The White House and Senate Majority Leader Chuck Schumer, D-N.Y., will announce on Monday a proposed $1.5 billion grant to a semiconductor manufacturer for facilities in New York and Vermont.

Commerce Secretary Gina Raimondo and Schumer said that the projects the grant will help fund are expected to create more than 10,000 jobs.


What You Need To Know

  • The White House and Senate Majority Leader Chuck Schumer, D-N.Y., will announce on Monday a proposed $1.5 billion grant to a semiconductor manufacturer for facilities in New York and Vermont

  • Commerce Secretary Gina Raimondo and Schumer said on a Sunday press call that the projects the grant will help fund are expected to create over 10,000 jobs

  • The money is earmarked for a 10-year, $12 billion investment from both public and private sources into Malta, New York-based GlobalFoundries, one of the largest computer chip producers on the planet

  • The grant is funded by the $52 billion CHIPS and Science Act, signed into law in 2022 to supercharge the domestic semiconductor industry after pandemic shortages and concerns with acquiring the technology from foreign sources

“Decades from now, workers who are at the [chip factory] will have grandchildren employed in this plant. When your kid gets a job here, it's not like you say, ‘oh, it might be gone in two, three years, with technology changing so quickly,’” Schumer said on a call Sunday previewing the announcement. “These are permanent, long term jobs.”

“It's a once-in-a-generation investment,” he added.

The money is earmarked for a 10-year, $12 billion investment from both public and private sources into GlobalFoundries, one of the largest computer chip producers on the planet. The company, which holds favored status with the Pentagon and partners with companies like Lockheed Martin and GM, is headquartered in Malta, New York, a small town north of Albany.

"The chips made by GlobalFoundries are critical for the development and manufacturing of vehicles and smartphones, and are used for satellite and space communications that are essential to our national defense and national security," Vice President Kamala Harris said in a statement about the announcement, later adding: "Additionally, the domestic production of these chips will provide more supply chain stability to the auto and aerospace industries across the United States that currently rely on the shipment of these chips from overseas."

"And of course, these types of investments can have a multiplier effect in communities – driving small business growth, strengthening workforce pipelines, and helping more people access good jobs without having to leave their hometowns," Harris noted.

“This is the largest CHIPS award thus far -- luminary word: thus far -- from the program I created. It's the very first for New York State. I'm also proud that it's the biggest announcement yet that has happened in New York State,” Schumer said. “And frankly, as I've said before, I wrote my CHIPS and science law with upstate New York as my Northstar.”

Schumer is projecting 9,000 union construction jobs created over the next 10 years, alongside 1,500 permanent manufacturing jobs. A senior administration official said most of the jobs would be in New York.

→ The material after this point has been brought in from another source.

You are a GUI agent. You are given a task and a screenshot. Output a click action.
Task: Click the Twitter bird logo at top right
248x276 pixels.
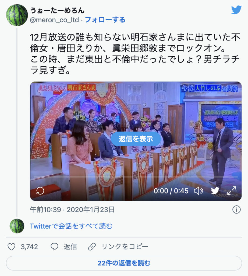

Raimando said GlobalFoundries is planning a new plant in Malta to “produce high value chips that are currently not made anywhere in the United States.” The money will also go towards revamping another Malta facility and one in Burlington, Vermont. The Burlington facility will pivot towards becoming the first U.S. producer of the “next generation” chip that’s used in electric vehicles, power grid infrastructure and 5G and 6G smartphones, according to the Biden administration.

The grant is funded by the $52 billion CHIPS and Science Act, signed into law in 2022 to supercharge the domestic semiconductor industry after pandemic shortages and concerns with acquiring the technology from foreign sources. With an evenly divided Senate, Schumer shepherded the bill to pass 64-33.

“The pandemic showed us that we can't rely on having supply chains overseas,” Schumer, who championed the bill, said.

“This is important for the [New York] Capital Region, of course, in terms of jobs and economics and growth, and being a center helping New York be a center of the chip [fabrication] industry, but it's vital for the rest of America,” he continued. “You can live in Wyoming, and you still need these chips for your car, for your phone. Our defense industry needs these chips.”

A senior administration official said on Sunday another $1.6 billion in potential loans will be made available to GlobalFoundries, which is required to invest in child care and apprenticeship programs to receive the grant funding. The company’s CEO, Thomas Caulfield, said in a statement that the federal investment was “central to the next chapter” of GlobalFoundries. Administration officials said that GlobalFoundries will sell continue chips to the government as well as companies domestically and internationally. They also operate in Europe and have a facility in Singapore.

Raimondo said more investments in other companies’ projects will be announced “in the coming weeks and months.”

In 2022, President Joe Biden went to Syracuse, New York, to unveil a $100 billion investment by Micron Technology in domestic chip production there. Also in 2022, Poughkeepsie, New York-based IBM invested $20 billion themselves in the Hudson Valley.